Email Marketing and UX
When I joined Stack Overflow, we didn’t send much email aside from a few messages sent to active Q&A users and basic things like resetting a password. Email templates were inconsistent and often broken in many places. I helped standardize our email design, fixed our rendering issues, and set us up to take some bigger swings with our email announcements.
As our email program evolved and we started to send better-targeted emails, I helped redesign our email preference center to keep pace. My coworker and I wrote about our design goals and published a UX case study for this project.
I also initiated Stack Overflow’s email design system that empowers non-email-designers to build well-designed, consistently-rendered email without knowing all the ins-and-outs of email design.

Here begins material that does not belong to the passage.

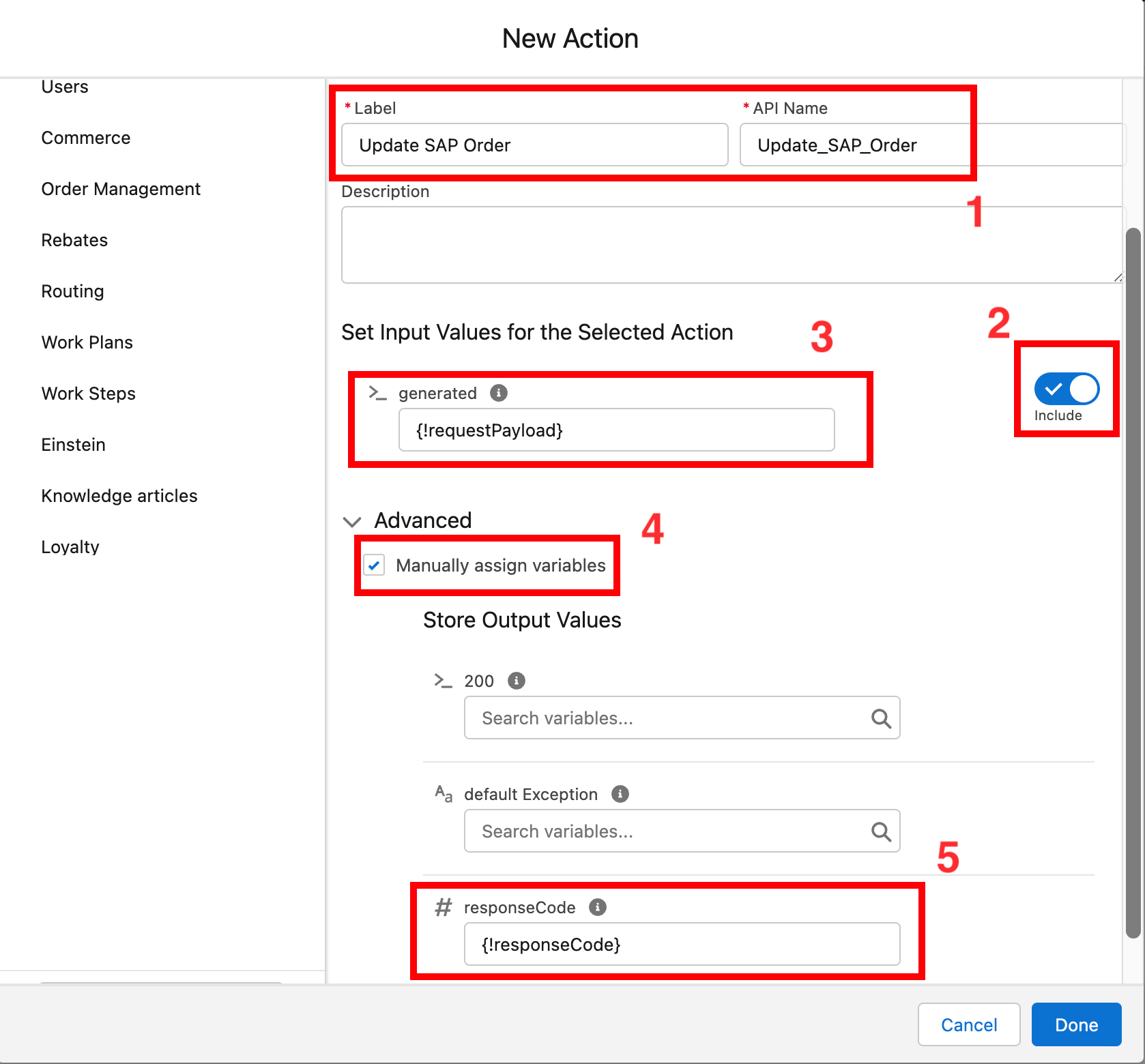Click search magnifier in 200 variable field

[880, 718]
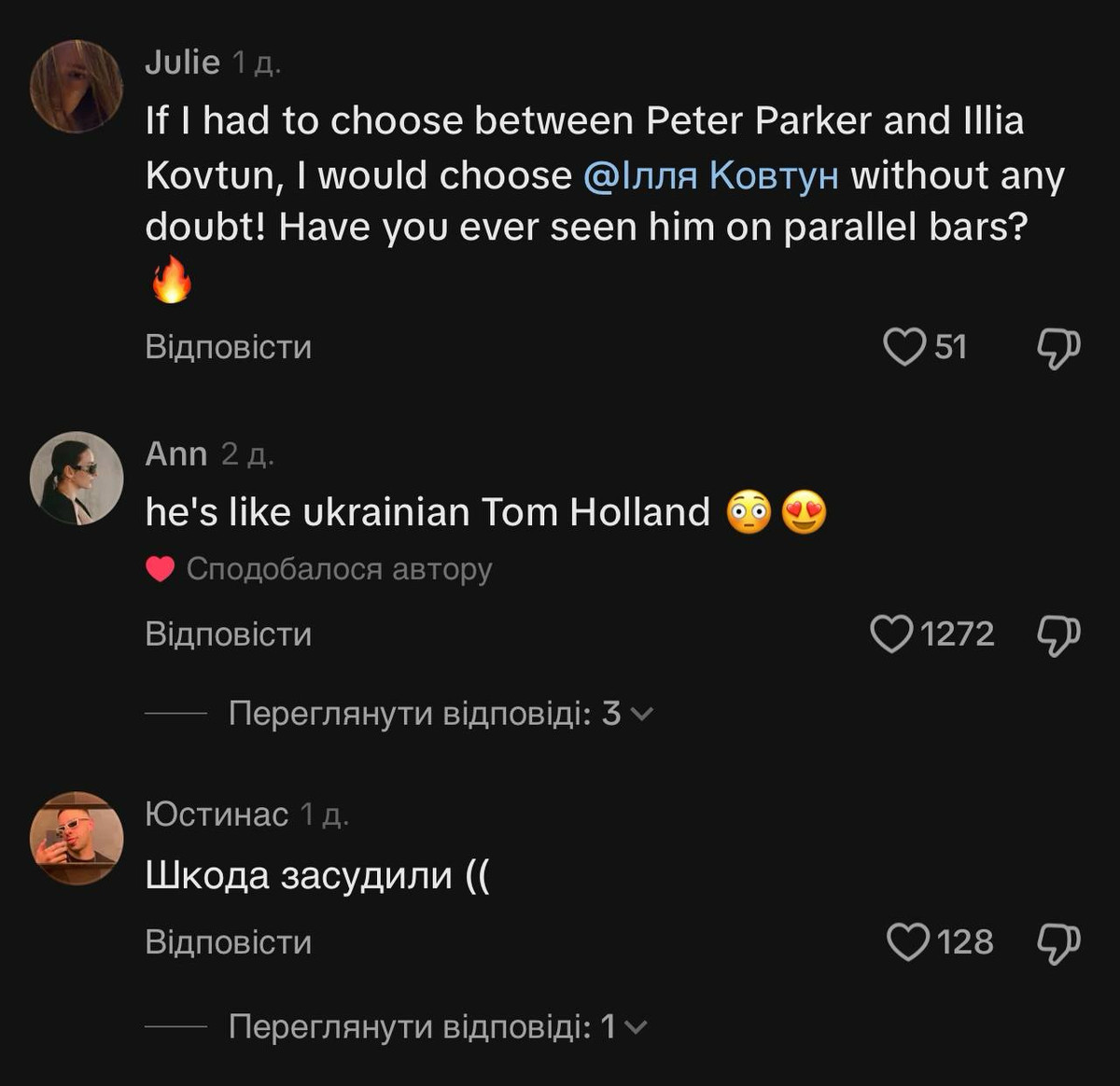The image size is (1120, 1086).
Task: Dislike the comment by Юстинас
Action: pyautogui.click(x=1058, y=943)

Over several weeks, I documented a bunch of email knowledge I’d built up in my head over the years into Stack Overflow’s first email design system. I designed, coded, and wrote everything about how Stack Overflow builds email. I’ve written a few blog posts and given a few conference talks about our design system.

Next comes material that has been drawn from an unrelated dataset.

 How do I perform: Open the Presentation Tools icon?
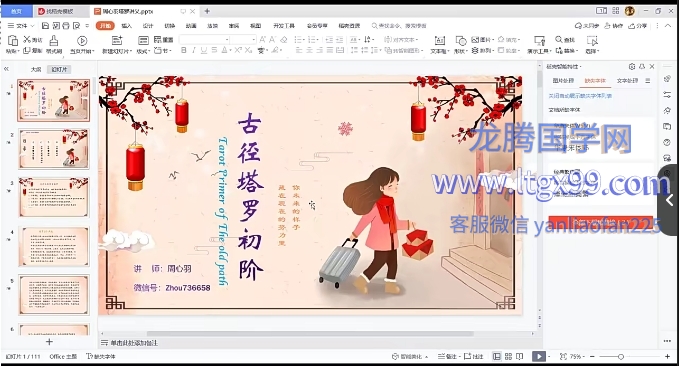[539, 41]
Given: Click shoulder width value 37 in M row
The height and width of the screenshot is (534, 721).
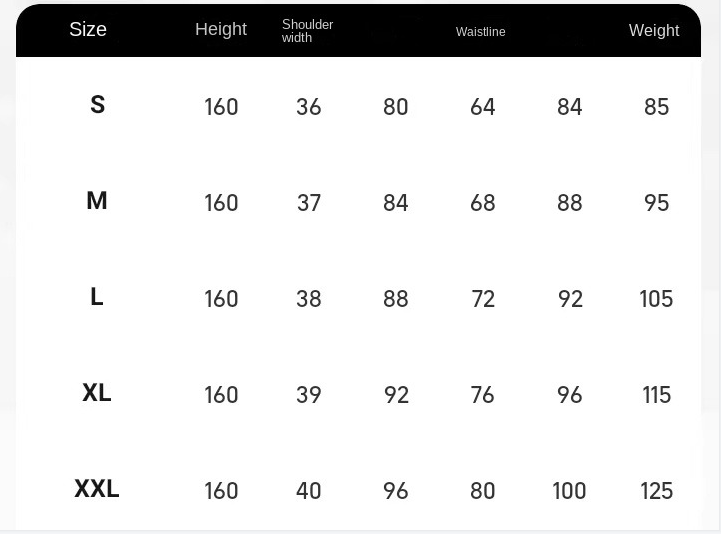Looking at the screenshot, I should click(x=309, y=203).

My design system work isn’t limited to email, though. I create components and documentation for tables and cards, as well as several sections for UX copy. I actively contribute to our design system, albeit sporadically.
One way we’re focusing on product adoption and renewals of our private Q&A products is with integrations. We don’t expect our customers to spend all day on Stack Overflow, so we meet them where they already are.
I worked across product teams to research, design, and test various integration visuals and workflows that support multiple integrations across all our product lines.
Between projects, I’ve explored several product and feature ideas. Some got prioritized on the roadmap while others never saw the light of day. I’m proud of these self-initiated projects.
Voting from your email client
When speaking with SO for Teams users, some mention they’d like to improve their culture of voting. Eg. The team posts useful answers, but folks don’t upvote or accept the best ones to signal a high quality answer to the rest of the team.
This prototype explores what it would be like if you could vote on Stack Overflow questions right from your inbox.
Grammarly on Stack Overflow
Language and tone are very important when participating on Stack Overflow. What if we could help users craft a high-quality question that’s likely to get a positive response?
Dark mode support in email
Developers love dark mode. The community mentions it often and our survey data backs that up. With a co-worker leading efforts to bring dark mode to the website, I explored what it would take to bring dark mode to email.